There was scant comfort in seeing off Ukip in Stoke but little credit to Labour after the blundering fanatic of a candidate Paul Nuttall ran out of feet, hands and cloth caps to shoot himself in.

Corbyn, of course, is going nowhere, and his band of loyalists will not admit the reality – that he is patently unelectabl­e to the majority of voters and that he is seen as having sold the pass on Europe.

In Copeland and in Stoke, Labour were chasing the wrong voters – trying to persuade Leavers that they would look after their interests when in fact the political market is for the 48 per cent of Remain voters, 62 per cent in Scotland, who want to make the best deal possible from Brexit.

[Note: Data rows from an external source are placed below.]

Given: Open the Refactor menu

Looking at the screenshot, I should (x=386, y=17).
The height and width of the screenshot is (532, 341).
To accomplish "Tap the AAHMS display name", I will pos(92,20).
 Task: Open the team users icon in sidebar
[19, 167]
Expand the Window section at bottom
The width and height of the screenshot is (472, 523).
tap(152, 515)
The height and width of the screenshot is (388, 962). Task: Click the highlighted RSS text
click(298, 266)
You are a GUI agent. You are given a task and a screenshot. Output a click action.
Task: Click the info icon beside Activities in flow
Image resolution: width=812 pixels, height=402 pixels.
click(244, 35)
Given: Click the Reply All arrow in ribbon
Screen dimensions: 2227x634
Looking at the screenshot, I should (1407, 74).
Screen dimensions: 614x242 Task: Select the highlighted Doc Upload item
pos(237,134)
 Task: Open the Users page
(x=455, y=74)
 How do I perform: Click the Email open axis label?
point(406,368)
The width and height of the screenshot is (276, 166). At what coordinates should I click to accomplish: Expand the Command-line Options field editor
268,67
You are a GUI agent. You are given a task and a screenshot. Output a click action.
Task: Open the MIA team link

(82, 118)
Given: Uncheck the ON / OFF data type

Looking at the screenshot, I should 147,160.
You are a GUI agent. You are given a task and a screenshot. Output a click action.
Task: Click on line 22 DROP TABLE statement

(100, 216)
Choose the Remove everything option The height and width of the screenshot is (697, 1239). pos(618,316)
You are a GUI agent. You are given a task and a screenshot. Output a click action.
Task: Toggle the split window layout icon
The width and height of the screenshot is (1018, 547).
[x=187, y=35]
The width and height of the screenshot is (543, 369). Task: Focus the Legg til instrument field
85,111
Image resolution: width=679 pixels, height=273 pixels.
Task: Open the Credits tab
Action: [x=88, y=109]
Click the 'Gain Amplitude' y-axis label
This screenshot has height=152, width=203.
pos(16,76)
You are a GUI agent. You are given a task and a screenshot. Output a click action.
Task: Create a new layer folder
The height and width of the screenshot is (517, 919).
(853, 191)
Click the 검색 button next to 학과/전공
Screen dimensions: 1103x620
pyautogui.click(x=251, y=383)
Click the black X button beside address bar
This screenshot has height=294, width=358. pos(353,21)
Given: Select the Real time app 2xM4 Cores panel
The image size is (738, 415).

Corbyn in his heart does not care for the European Union and will see the departure of troublesom­e critics like Jamie Reid and Tristram Hunt as bonus points on the road to controllin­g the Labour Party as a left-wing social movement with little parliament­ary clout.

That is a betrayal of the people of Copeland, whose efforts to save their local hospital could now be in vain.

But the real betrayal is of the millions of Labour voters, and European Remain supporters, who are looking for a home and some political leadership on the left of centre in Britain and find a landscape devoid of either.